__Supplied material__:

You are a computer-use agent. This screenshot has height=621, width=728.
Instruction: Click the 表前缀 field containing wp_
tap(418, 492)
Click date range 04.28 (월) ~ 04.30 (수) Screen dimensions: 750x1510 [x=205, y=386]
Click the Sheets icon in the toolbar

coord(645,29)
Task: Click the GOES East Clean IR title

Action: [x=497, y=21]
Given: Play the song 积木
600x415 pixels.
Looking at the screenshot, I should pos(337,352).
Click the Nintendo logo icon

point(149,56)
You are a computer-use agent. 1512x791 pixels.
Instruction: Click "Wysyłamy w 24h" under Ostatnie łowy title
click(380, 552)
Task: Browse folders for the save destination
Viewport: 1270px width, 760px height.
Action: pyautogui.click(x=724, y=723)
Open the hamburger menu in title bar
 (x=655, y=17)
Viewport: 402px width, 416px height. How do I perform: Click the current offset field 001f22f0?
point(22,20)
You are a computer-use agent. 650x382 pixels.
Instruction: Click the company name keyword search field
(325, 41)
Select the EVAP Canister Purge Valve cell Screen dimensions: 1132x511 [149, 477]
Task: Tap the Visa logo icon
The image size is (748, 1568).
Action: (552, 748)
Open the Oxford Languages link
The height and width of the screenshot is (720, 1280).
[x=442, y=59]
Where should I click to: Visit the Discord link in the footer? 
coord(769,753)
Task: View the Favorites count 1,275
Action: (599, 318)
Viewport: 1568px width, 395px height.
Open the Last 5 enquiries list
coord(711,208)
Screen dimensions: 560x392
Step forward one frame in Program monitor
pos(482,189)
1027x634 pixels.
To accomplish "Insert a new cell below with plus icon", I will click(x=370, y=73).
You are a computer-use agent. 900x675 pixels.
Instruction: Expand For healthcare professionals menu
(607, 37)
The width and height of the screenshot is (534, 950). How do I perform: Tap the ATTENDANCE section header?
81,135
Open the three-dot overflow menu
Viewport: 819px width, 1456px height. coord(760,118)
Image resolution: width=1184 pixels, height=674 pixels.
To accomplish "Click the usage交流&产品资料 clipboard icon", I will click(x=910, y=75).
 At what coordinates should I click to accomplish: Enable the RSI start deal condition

__Instructions for the task__: For the word "agent", show every line of the entries that holds it.

__Task solution__:
You are a computer-use agent. This screenshot has height=621, width=728.
You are a computer-use agent. 1512x791 pixels.
You are a computer-use agent. 650x382 pixels.
You are a computer-use agent. 900x675 pixels.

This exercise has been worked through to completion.